━━ MATERIAL FOR THIS TASK ━━
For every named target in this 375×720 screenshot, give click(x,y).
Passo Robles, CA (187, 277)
━━━
━━ MATERIAL FOR THIS TASK ━━
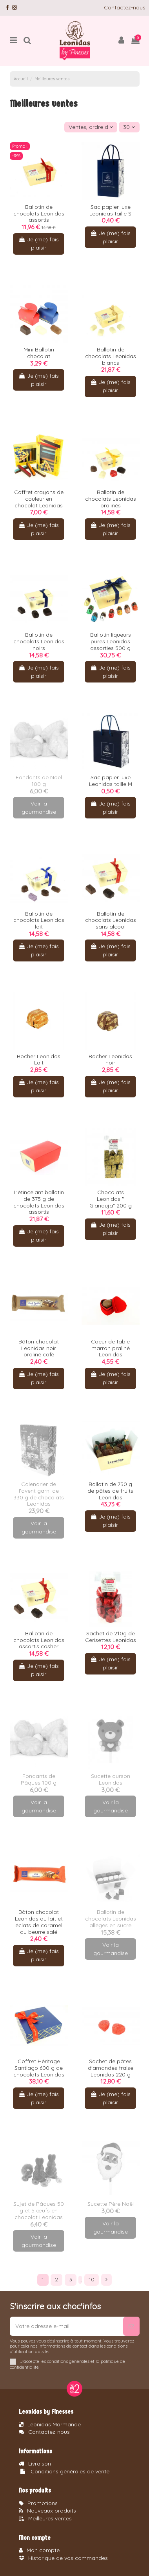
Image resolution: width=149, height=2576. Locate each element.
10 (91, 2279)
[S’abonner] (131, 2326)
━━━
### [REQUIREMENTS]
Copy out the items from the line containing "For every named" through the line containing "Passo Robles, CA (187, 277)", character for character.

### [THE REPLY]
For every named target in this 375×720 screenshot, give click(x,y).
Passo Robles, CA (187, 277)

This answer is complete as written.